*Extracted information*.
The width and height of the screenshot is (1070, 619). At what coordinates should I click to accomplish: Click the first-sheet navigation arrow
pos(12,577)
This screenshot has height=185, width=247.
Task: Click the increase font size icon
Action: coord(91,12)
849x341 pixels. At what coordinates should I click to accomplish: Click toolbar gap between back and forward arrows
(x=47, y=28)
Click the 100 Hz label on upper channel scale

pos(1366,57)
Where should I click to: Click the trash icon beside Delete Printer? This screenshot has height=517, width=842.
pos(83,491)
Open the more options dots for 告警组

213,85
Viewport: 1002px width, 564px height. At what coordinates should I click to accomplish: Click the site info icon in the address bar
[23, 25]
...
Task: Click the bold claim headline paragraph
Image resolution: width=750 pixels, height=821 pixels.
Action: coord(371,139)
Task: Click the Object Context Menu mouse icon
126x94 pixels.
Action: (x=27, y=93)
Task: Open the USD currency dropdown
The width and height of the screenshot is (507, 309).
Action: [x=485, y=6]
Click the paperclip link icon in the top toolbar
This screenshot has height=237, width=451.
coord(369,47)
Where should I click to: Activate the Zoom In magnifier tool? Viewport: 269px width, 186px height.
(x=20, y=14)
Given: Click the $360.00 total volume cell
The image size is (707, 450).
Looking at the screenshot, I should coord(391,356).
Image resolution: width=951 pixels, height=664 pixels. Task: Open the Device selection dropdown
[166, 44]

*What the task requires*. From the entries above, give again exactly the lines running from the line with "Task: Click the bold claim headline paragraph" to the line with "Given: Click the $360.00 total volume cell"; include both of those lines.

*Expected answer*.
Task: Click the bold claim headline paragraph
Image resolution: width=750 pixels, height=821 pixels.
Action: coord(371,139)
Task: Click the Object Context Menu mouse icon
126x94 pixels.
Action: (x=27, y=93)
Task: Open the USD currency dropdown
The width and height of the screenshot is (507, 309).
Action: [x=485, y=6]
Click the paperclip link icon in the top toolbar
This screenshot has height=237, width=451.
coord(369,47)
Where should I click to: Activate the Zoom In magnifier tool? Viewport: 269px width, 186px height.
(x=20, y=14)
Given: Click the $360.00 total volume cell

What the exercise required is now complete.